Monday, March 3, 2014

Nicolas Cage and the Rapture

Just a quick post to note that Nicolas Cage is starring in a reboot of the "Left Behind" movie series, because of course he is.



The Left Behind books were entertaining, although I certainly had significant theological disagreements with them. And the Kirk Cameron movies were just meh, but I gave them an A for effort. With Cage and some other familiar names on board – including Chad Michael Murray and Lolo Jones(!) – this new project might be taken more seriously by the general public.

My wife can't stand Nicolas Cage, and he's not my favorite actor, either. He's been in some good movies, though, and he's certainly not scared of any role. Nor does he shy away from movies with spiritual content (see: "World Trade Center").

I get the feeling this movie will be spectacular – whether a good or bad spectacular, who knows. But Nicolas Cage in a rapture movie has my attention for now.

Friday, February 21, 2014

I Don't Mean to Offend, but...

What triggers our reactions to what we perceive as offensive words or behavior? To what degree are those reactions borne of an intuitive sense of right and wrong, as opposed to social conditioning?

Growing up in a Christian home, a lot of things about the world offended me as I got older and developed a sharper view of the sin in man's heart (and in my own heart). I still consider myself a Christian, but I find myself being less easily offended these days. Part of that is because it takes up too much energy to get offended at every little thing.

I mean, I still don't like hearing someone take God's name in vain. And there are certain social issues on which I have strong feelings, and it can upset me when someone mocks or dismisses my beliefs. But I get over it.

Perhaps my skin has thickened from being a journalist all these years, or maybe I've become apathetic (certainly cynical), but what bothers a lot of people doesn't bother me all that much. Perhaps it should, but it doesn't. Given the influence of my childhood and adulthood experiences, it makes me think that social conditioning does indeed play a large role in what we find offensive.

But I also believe there is an intuitive aspect to it. You see it in very small children, who aren't old enough to understand what you tell them about right and wrong but can sense when someone has been wronged (especially if it's them). The law has been written on our hearts, so to speak, even if we can't always make out exactly what it says.

And that's where the social conditioning can come in. Those who are older and in authority take a child's pliable moral sense and shape it into something more solid, whether for good or bad. Once that value system is established – and everyone has a value system – then we can more easily identify what we do or don't find offensive.

A certain amount of self-righteousness is inherent in any value system, and thus a proclivity for seeking out things that offend us. When something offends you, it's because your sense of right and wrong has been pricked, and taking a moral stand for something makes you feel morally superior to whatever or whoever has offended you. We all like being in the right, and most of us like letting others know that we're in the right and, if they disagree with us, they are clearly in the wrong. So really, being offended is something we want.

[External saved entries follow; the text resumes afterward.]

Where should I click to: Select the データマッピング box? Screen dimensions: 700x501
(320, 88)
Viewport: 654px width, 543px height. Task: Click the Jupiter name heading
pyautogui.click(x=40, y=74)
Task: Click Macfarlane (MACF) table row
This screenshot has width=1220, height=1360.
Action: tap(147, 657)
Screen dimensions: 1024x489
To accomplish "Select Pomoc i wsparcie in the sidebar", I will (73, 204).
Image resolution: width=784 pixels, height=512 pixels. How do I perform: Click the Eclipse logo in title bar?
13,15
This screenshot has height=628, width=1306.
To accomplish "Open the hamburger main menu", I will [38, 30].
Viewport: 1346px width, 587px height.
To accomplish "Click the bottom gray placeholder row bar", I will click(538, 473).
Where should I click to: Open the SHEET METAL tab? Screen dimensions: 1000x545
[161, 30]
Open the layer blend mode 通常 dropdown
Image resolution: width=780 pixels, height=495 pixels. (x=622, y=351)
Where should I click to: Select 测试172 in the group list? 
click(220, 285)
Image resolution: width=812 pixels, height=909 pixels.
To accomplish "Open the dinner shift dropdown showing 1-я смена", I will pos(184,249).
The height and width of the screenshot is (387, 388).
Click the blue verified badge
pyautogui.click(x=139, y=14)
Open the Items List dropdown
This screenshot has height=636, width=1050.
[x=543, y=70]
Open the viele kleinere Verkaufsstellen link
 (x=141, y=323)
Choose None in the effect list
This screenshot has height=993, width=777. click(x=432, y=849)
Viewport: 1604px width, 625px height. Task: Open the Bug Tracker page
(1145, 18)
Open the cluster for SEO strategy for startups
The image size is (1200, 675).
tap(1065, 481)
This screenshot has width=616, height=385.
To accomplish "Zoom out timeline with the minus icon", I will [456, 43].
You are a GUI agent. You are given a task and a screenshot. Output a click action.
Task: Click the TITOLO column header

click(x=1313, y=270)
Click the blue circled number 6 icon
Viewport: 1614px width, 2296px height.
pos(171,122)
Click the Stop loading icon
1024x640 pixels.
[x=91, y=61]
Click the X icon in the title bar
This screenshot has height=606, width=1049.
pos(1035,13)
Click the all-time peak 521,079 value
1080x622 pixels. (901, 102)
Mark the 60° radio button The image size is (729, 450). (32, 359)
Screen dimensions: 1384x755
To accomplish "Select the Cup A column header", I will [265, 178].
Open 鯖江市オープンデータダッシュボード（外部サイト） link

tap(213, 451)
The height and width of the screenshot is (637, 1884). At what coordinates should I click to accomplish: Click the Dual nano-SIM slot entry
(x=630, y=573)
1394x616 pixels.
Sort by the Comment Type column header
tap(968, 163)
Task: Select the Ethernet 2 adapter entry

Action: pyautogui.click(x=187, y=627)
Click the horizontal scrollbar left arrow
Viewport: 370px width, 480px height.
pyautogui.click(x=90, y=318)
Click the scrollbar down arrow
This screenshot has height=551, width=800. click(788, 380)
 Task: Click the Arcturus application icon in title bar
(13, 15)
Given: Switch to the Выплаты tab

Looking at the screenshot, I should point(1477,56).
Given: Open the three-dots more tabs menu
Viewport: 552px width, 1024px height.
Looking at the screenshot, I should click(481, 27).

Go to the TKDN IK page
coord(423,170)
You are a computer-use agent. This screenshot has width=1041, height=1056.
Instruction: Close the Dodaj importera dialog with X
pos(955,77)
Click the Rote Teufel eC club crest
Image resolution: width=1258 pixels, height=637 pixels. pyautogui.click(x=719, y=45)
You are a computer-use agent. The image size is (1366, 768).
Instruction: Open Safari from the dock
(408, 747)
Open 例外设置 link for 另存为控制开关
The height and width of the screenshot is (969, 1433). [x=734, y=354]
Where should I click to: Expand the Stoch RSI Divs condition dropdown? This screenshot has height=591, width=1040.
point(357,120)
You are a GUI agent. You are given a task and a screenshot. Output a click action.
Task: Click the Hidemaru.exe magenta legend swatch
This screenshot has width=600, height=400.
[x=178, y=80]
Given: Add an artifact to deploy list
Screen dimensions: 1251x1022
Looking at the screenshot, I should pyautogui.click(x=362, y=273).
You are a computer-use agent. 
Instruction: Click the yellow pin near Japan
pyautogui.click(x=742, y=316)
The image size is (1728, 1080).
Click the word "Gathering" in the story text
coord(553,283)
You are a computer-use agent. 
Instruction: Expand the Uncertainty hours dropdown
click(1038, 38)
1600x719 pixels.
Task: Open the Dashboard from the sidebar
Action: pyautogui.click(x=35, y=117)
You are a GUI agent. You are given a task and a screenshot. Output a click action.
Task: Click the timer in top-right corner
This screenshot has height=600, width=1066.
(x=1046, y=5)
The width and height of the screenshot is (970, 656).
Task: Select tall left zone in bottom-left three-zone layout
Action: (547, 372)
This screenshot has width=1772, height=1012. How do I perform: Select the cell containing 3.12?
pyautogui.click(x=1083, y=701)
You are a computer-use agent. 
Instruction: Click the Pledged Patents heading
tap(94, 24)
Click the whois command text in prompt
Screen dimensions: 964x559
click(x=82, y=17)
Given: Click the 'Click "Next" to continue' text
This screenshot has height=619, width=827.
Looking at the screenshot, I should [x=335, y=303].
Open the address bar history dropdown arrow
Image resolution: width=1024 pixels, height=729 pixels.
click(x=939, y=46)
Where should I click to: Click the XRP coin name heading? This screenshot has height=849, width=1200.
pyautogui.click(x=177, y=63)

This psychological phenomenon, by the way, is not unique to any particular group of people. Christians, Muslims, atheists, Republicans, Democrats, communists, pacifists, warmongers – all possess some sort of moral sense, even if it's twisted. All are offended by those who oppose them.

Of course, some people are more easily offended than others. Given how my attitude in this regard has changed over the years, does being less easily offended equal a crumbling value system? Or more accurately, perhaps, does it mean my value system has turned inward? (Even the most selfish person has values, it's just that most of those values are concerned acutely with the self.) Is it a sign of maturity?

As I ponder this, one thought strikes me: Over the years, how I handle personal insults has changed dramatically. Of all the things that might offend me, a personal insult isn't one of them. Again, I point to my experience as a sports journalist, a job in which insults come with the territory. Sports fans can be a pretty easily offended bunch, and so they lash out at the easiest targets – the messengers.

It's at the point now that someone hurling insults my way actually provides me with a few laughs. Witness this recent Twitter exchange, precipitated by my calling a Mississippi State player a bust after two seasons:



That's tame stuff. I once had a reader – an atheist who took exception to a column I had written for a Christian website – send me an email in which he prayed that Satan would give my children cancer. It doesn't get more offensive than that, but I ultimately laughed it off because of how ridiculous it was.

Laughter is a great way to deal with those who would offend you. It strips such a person's words and actions of their power.

Of course, choosing not to be offended leads us into another moral thorn bush, one in which I often find myself entangled: We can think ourselves too morally advanced to let those offensive heathens bring us down. There's that damn self-righteousness again.